Wyschnegradsky had a custom quarter-tone piano built to his specifications – an instrument that took nearly a decade of collaboration with European piano makers to realise. Christian, by contrast, was translating this tonal world onto a Gibson Les Paul in standard D tuning, run through a Marshall JCM 800. The setup could hardly be more conventional; the sound coming out of it, anything but.
CHRISTIAN: This is, of course, a highly personal and probably very biased reading of Wyschnegradsky’s piano compositions, but to me they remain the most potent revelatory mechanism for a certain malaise – something akin to what Freud described in Civilization and Its Discontents, though in a broader and arguably more mystical sense.
“Si Monvmentvm Reqvires, Circvmspice” was the first instalment of DEATHSPELL OMEGA’s theological album trilogy. Thematically, all releases of this era, including EPs, proceed from the premise that religion and faith must be taken literally as the one and only source of truth and knowledge. Appropriately, the opening line of “Kénôse” binds the entire work to a condition: ‘Si non credideritis, non intelligetis’ – if you don’t believe, you won’t understand.
CHRISTIAN: As you know, I’m a very rational person, and I could make a convincing case for sufficient historical evidence to regard all monotheisms as man-made constructs. Still, recent data indicate that three-quarters of the global population is religiously affiliated in one way or another.
A 2025 Pew Research Center study, drawing on thousands of censuses and surveys, found that 75.8 percent of the world population identified with a religion as of 2020 – down slightly from 76.7 a decade earlier.
CHRISTIAN: The value of religion lies first and foremost in its cultural and civilisational impact, perhaps especially among non-believers. Europe, as an example, is often seen as the product of a Judeo-Christian heritage, no matter how secularised it becomes. And you’ll have noticed that faith is once again on the rise, not least in France, which might seem surprising given how strongly the state was built around the idea of laïcité.

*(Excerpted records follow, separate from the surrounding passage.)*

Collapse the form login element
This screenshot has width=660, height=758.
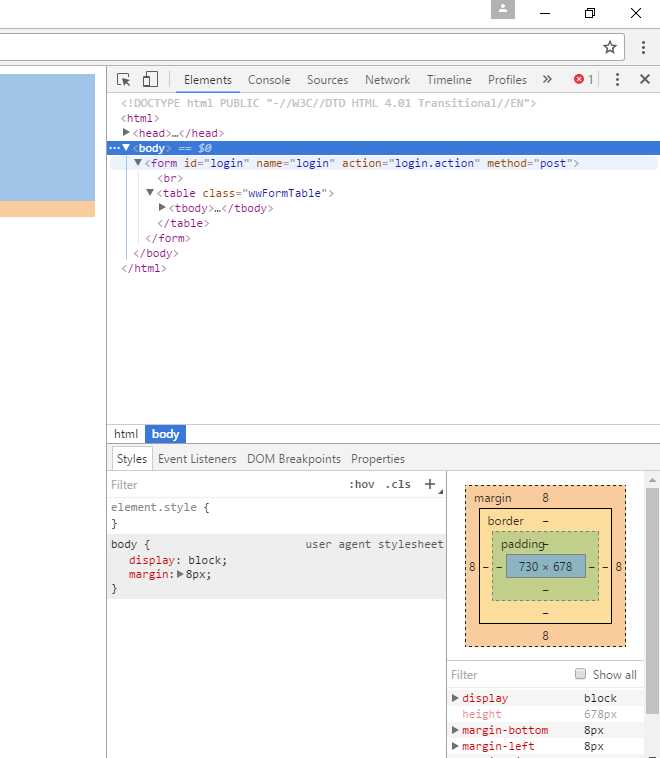[x=138, y=163]
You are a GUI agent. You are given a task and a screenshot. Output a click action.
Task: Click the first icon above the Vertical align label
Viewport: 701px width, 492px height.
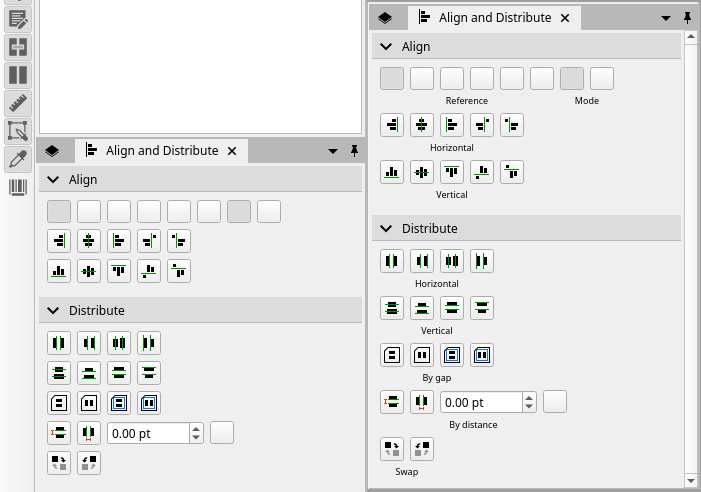point(392,172)
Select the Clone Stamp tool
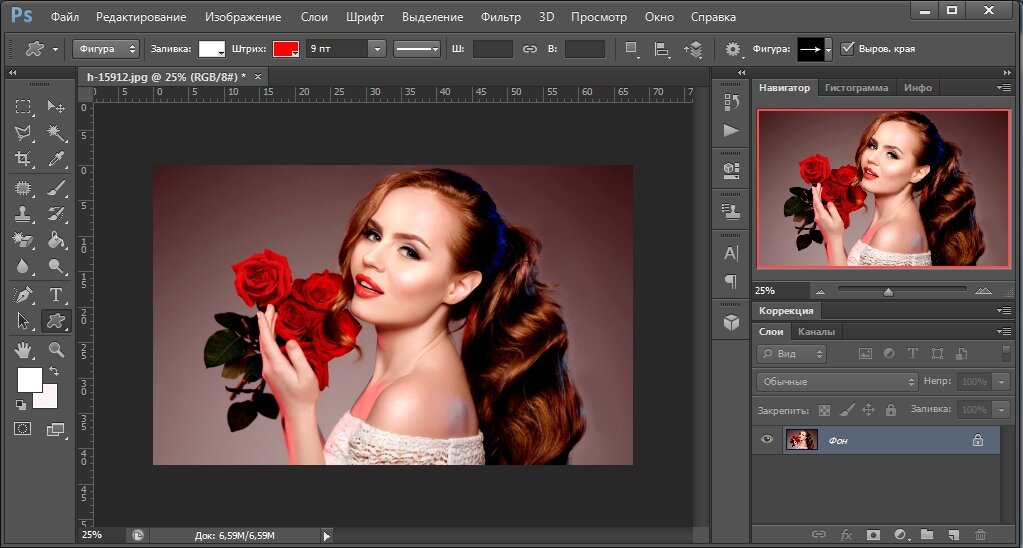 click(23, 213)
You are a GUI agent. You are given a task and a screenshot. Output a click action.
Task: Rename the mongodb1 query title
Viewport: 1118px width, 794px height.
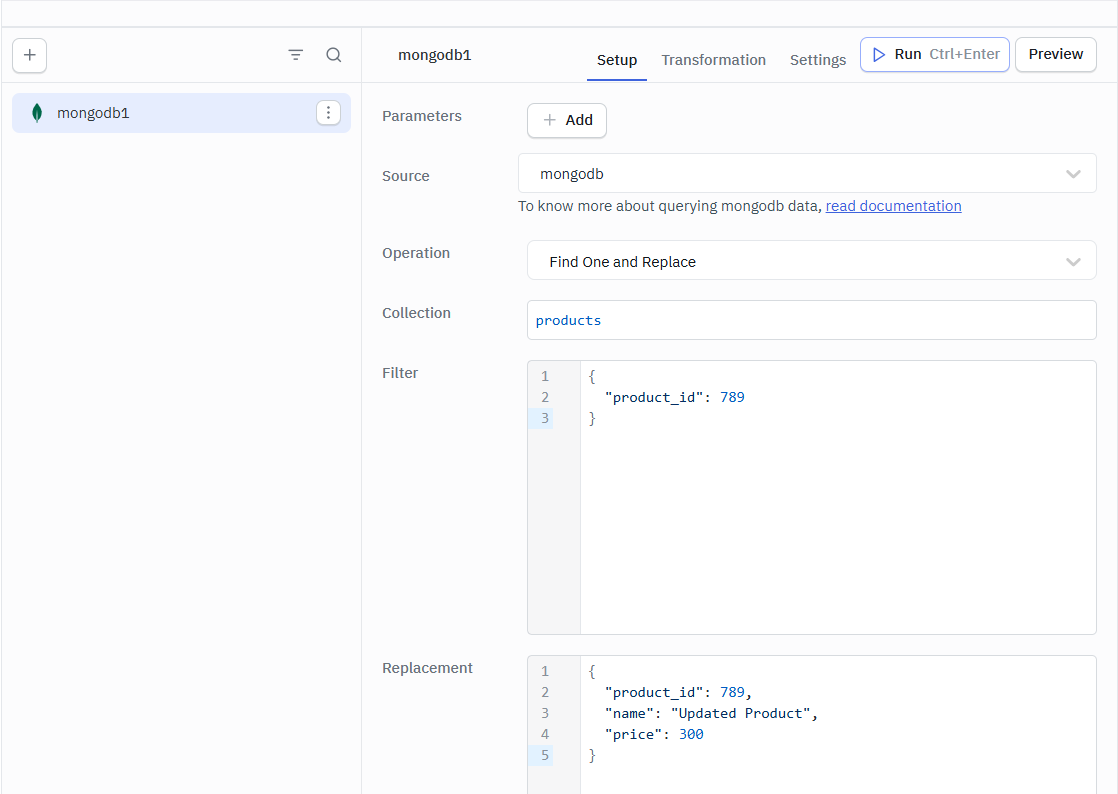pos(435,55)
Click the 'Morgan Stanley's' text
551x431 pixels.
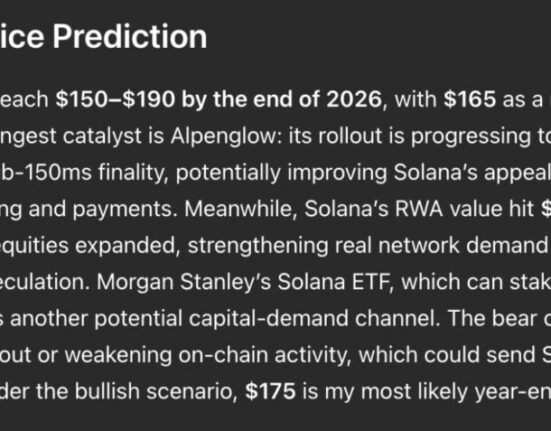(x=184, y=282)
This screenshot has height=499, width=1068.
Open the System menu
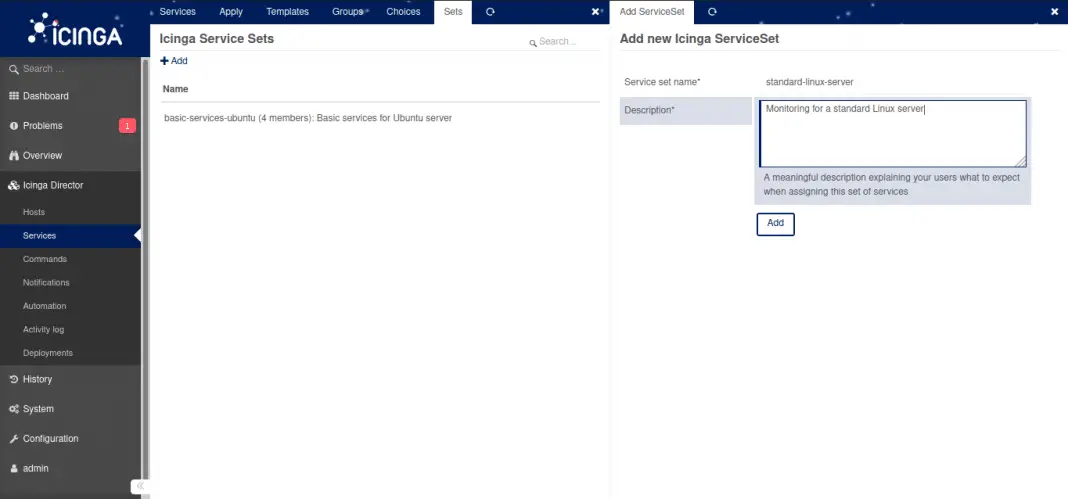coord(38,409)

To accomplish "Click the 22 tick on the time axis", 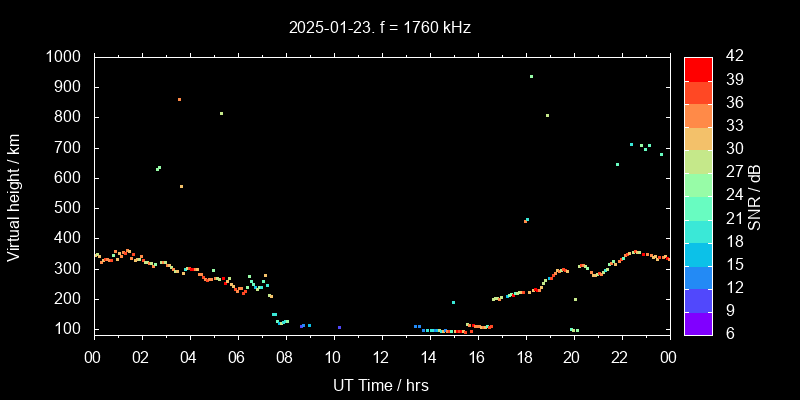I will (x=620, y=357).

Laïcité is the French principle of strict separation between church and state, enshrined in law since 1905. It goes further than secular governance as most English speakers understand it – religion is not merely kept out of government but actively excluded from public institutions, making France an outlier even among Western democracies.
CHRISTIAN: The viewpoint of the true believer was curiously underrepresented in black metal; most of the posturing amounted to relatively superficial anti-Christianity and adolescent blasphemy. I’d convinced myself that a deep dive into the arcana of faith would yield infinitely superior results, not least because there are contradictions within the creed, and such vulnerabilities make for far more potent weapons.